» **Stated problem**: Give the rows from the start of the records through the line containing "click(40, 99)" as a Markdown table with the columns Number and Text, numbering each line and skipping blank lines. Leave the pictures out of the table.

» **Record excerpts**:

· · · · · · ·

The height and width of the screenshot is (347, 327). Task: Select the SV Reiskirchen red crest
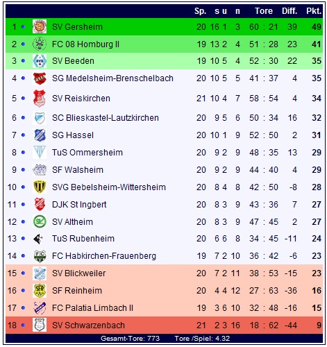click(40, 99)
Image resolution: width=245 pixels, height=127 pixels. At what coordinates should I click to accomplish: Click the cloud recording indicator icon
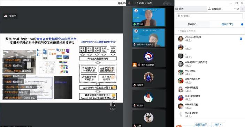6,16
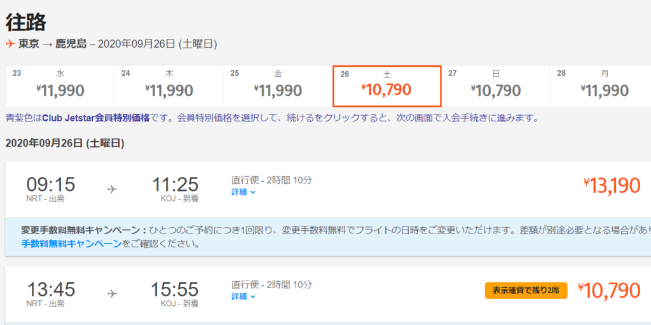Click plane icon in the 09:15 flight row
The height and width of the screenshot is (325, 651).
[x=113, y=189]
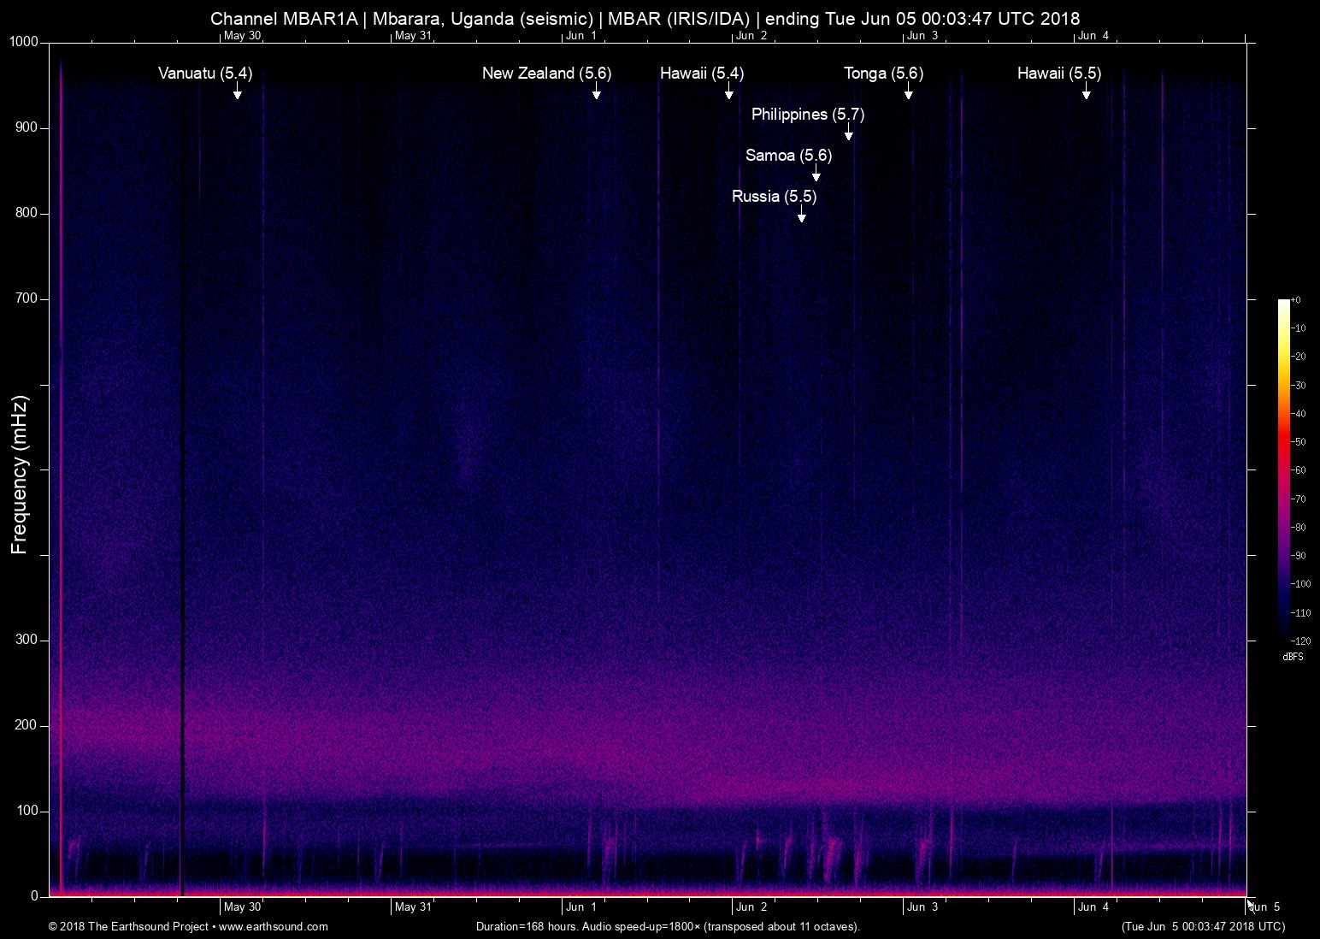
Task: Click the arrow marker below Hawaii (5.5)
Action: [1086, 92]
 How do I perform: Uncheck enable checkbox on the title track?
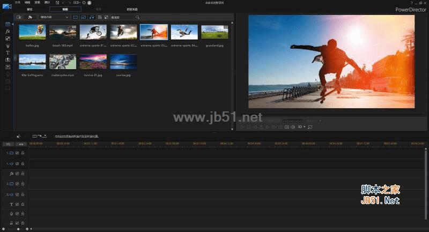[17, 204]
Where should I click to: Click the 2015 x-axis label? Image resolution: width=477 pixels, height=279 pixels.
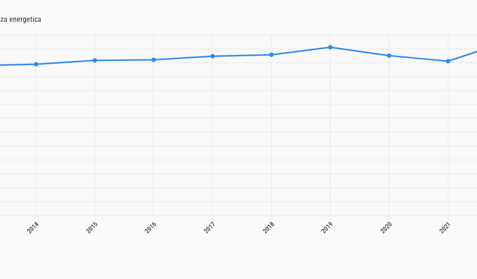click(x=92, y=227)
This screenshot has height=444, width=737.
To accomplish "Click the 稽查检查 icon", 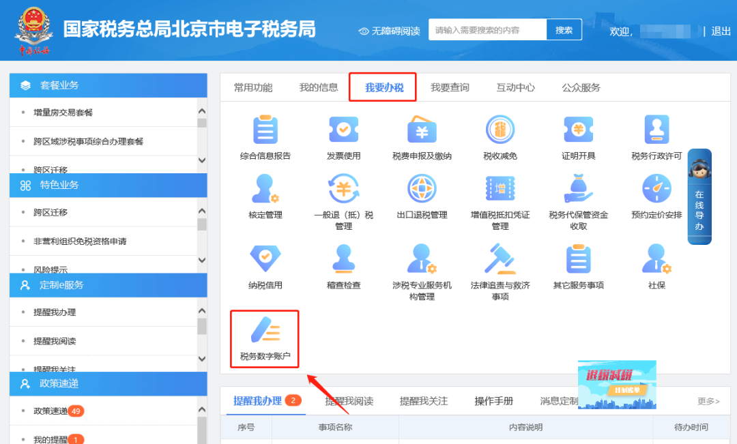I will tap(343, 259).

· · · · · · ·

» **Response to this exercise**:
| Number | Text |
|---|---|
| 1 | The height and width of the screenshot is (347, 327). Task: Select the SV Reiskirchen red crest |
| 2 | click(40, 99) |